DIRECTION: Rewrite every one of the lines below, requests included, multiplying each coordinate in the answers by 1.75 and rounding it to a whole number, with halves rounded up. Leave the pictures out of your answer.

***** PROVIDED RECORDS *****

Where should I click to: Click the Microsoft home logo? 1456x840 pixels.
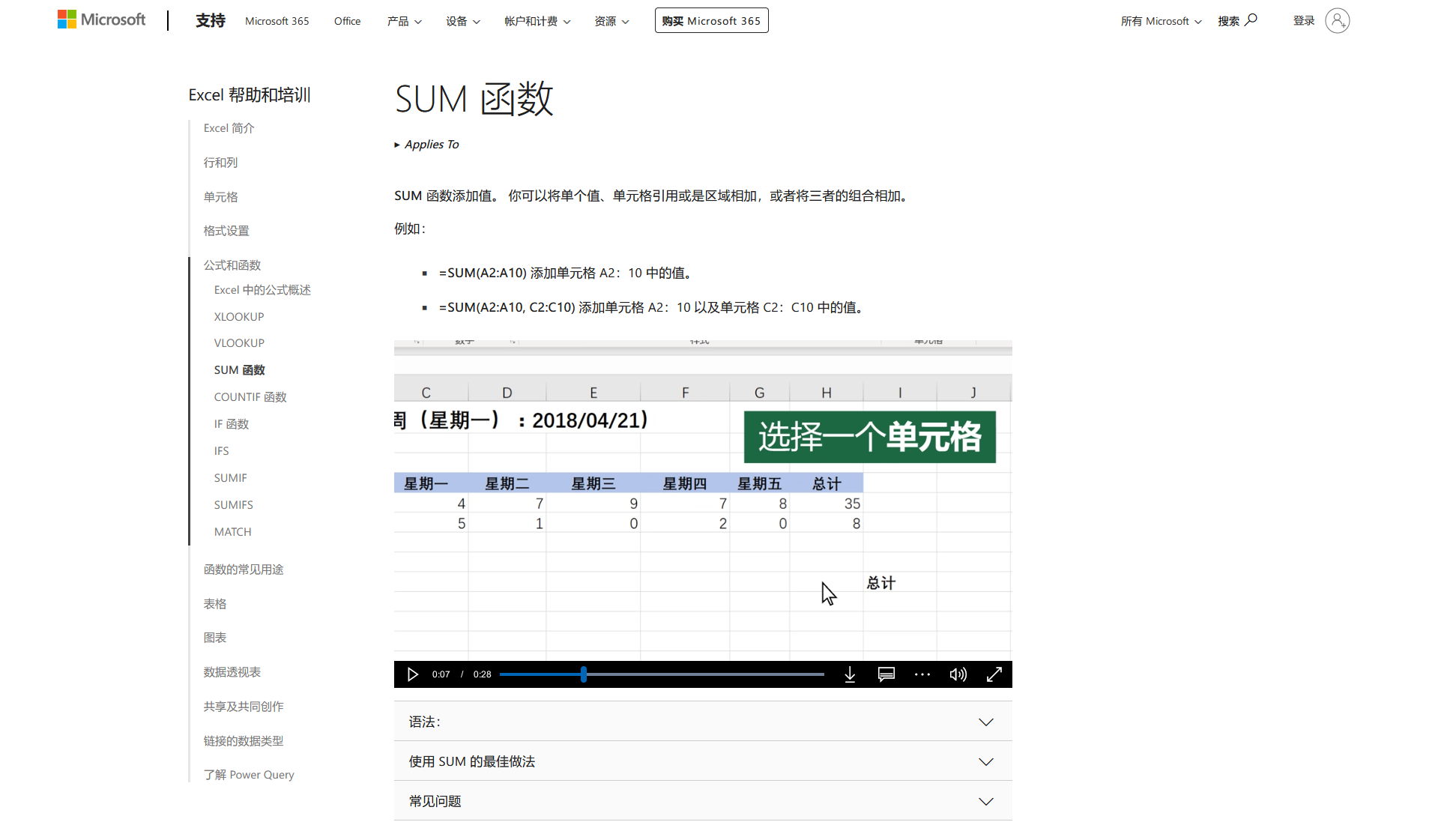point(101,19)
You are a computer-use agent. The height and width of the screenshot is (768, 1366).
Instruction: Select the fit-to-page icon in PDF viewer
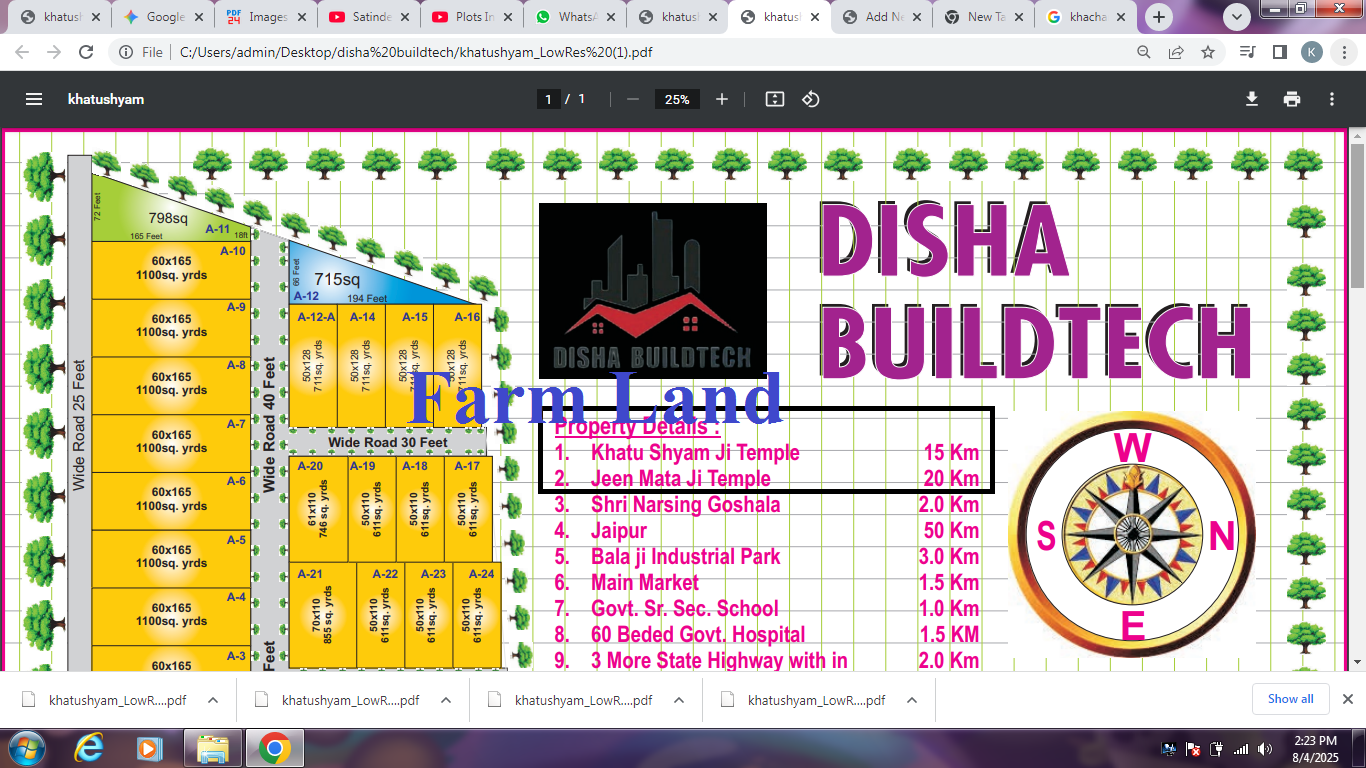pos(774,99)
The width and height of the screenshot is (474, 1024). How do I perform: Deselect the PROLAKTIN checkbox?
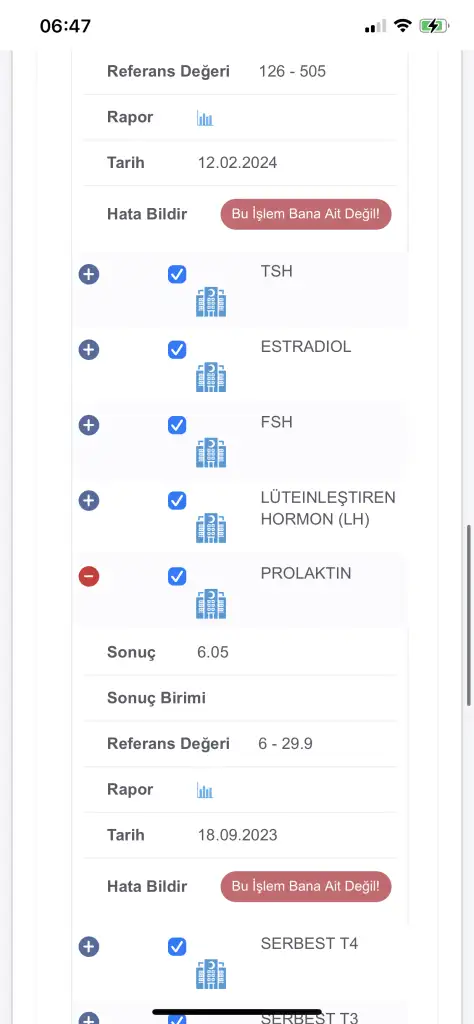click(177, 576)
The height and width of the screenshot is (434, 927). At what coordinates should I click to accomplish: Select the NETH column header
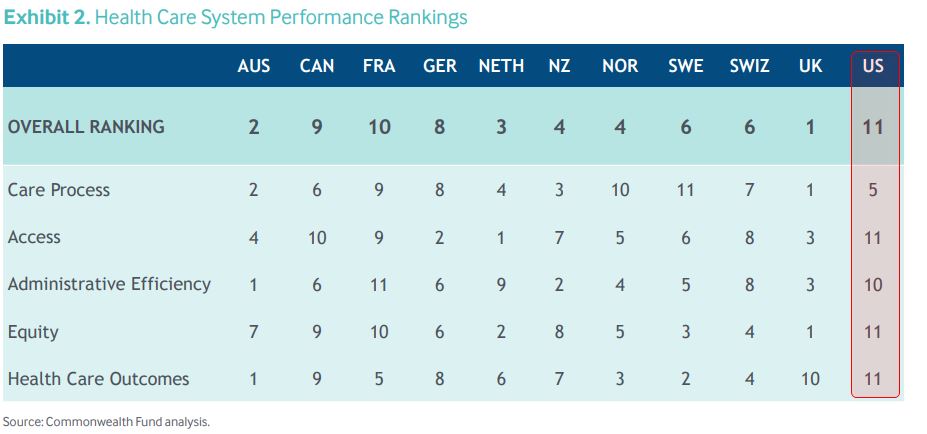(x=501, y=66)
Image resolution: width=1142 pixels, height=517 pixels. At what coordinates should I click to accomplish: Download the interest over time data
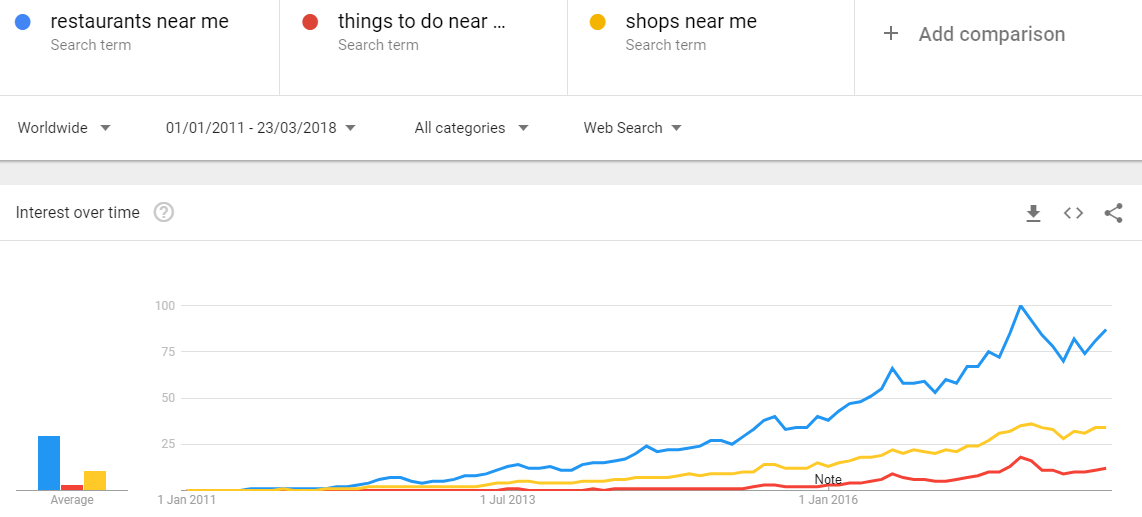point(1033,213)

*****

EXPECTED ANSWER:
Where should I click to: Click the Microsoft home logo? 1456x840 pixels.
point(177,33)
You are a computer-use agent. The height and width of the screenshot is (768, 1366).
Instruction: Select the fit-to-page icon in PDF viewer
pos(1355,173)
The width and height of the screenshot is (474, 1024). How do I perform: Deselect the PROLAKTIN checkbox?
click(310, 1008)
The height and width of the screenshot is (434, 927). At what coordinates should I click to accomplish: Select the NETH column header
(x=877, y=116)
Image resolution: width=1142 pixels, height=517 pixels. At what coordinates should I click to accomplish: Download the interest over time data
point(1808,373)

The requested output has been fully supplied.